▶ [Working data]
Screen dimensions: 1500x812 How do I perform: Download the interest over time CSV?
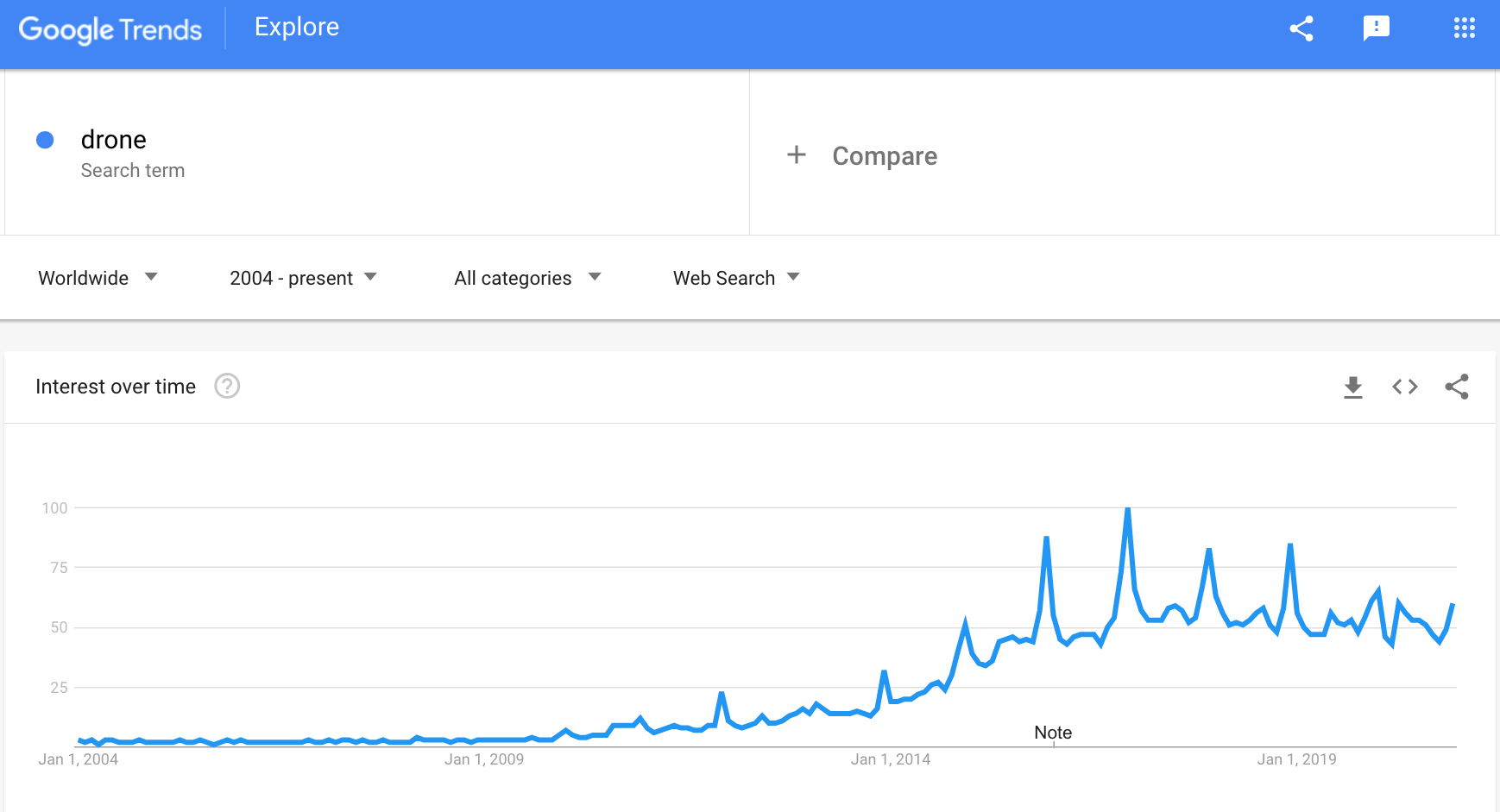(x=1353, y=387)
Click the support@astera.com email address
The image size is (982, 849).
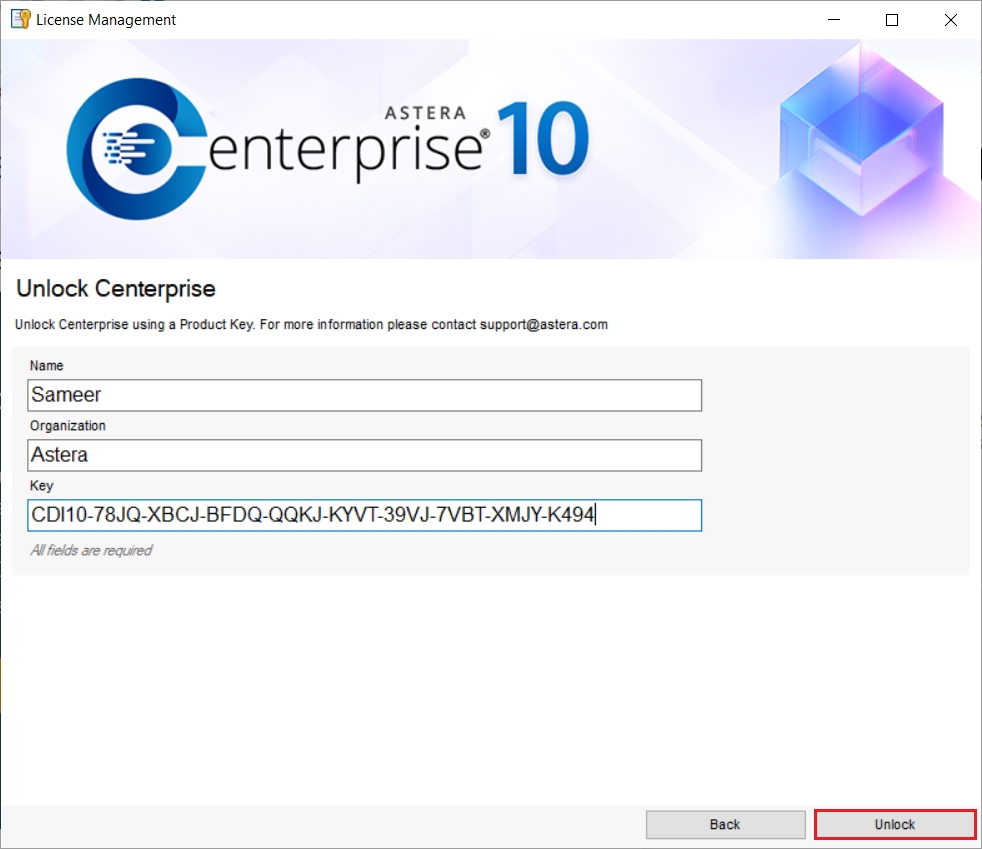pos(543,325)
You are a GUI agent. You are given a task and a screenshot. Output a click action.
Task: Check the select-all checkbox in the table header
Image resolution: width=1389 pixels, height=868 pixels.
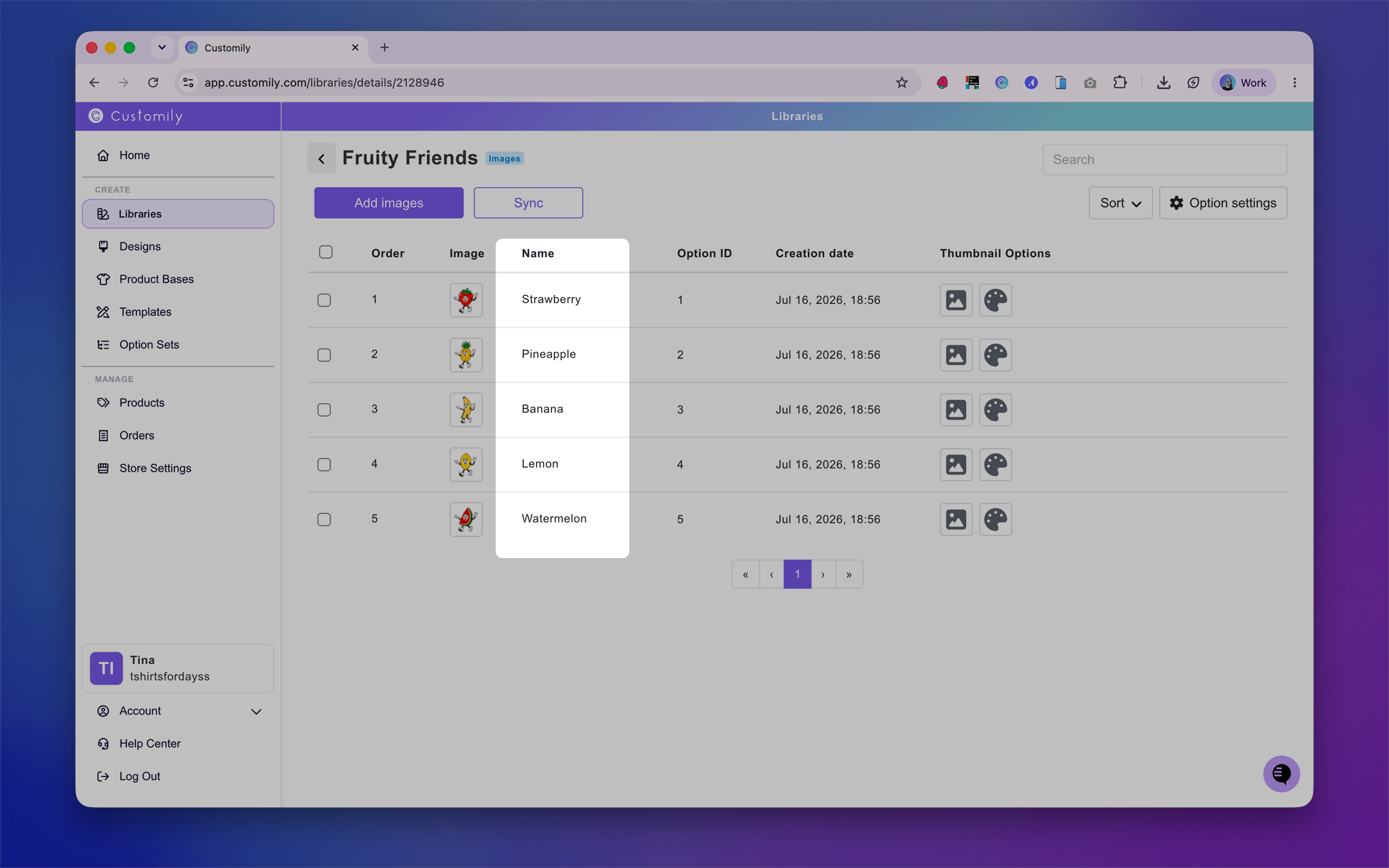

▶ [What to work on] Turn the data above into a numbered list, one line per item, skipping any blank lines. Leave the pictures out.

▶ [Expected output]
1. Screen dimensions: 1500x812 How do I perform: Download the interest over time CSV?
2. (x=1353, y=387)
3. Click the support@astera.com email address
4. The image size is (982, 849).
5. pos(543,325)
6. You are a GUI agent. You are given a task and a screenshot. Output a click action.
7. Task: Check the select-all checkbox in the table header
8. Image resolution: width=1389 pixels, height=868 pixels.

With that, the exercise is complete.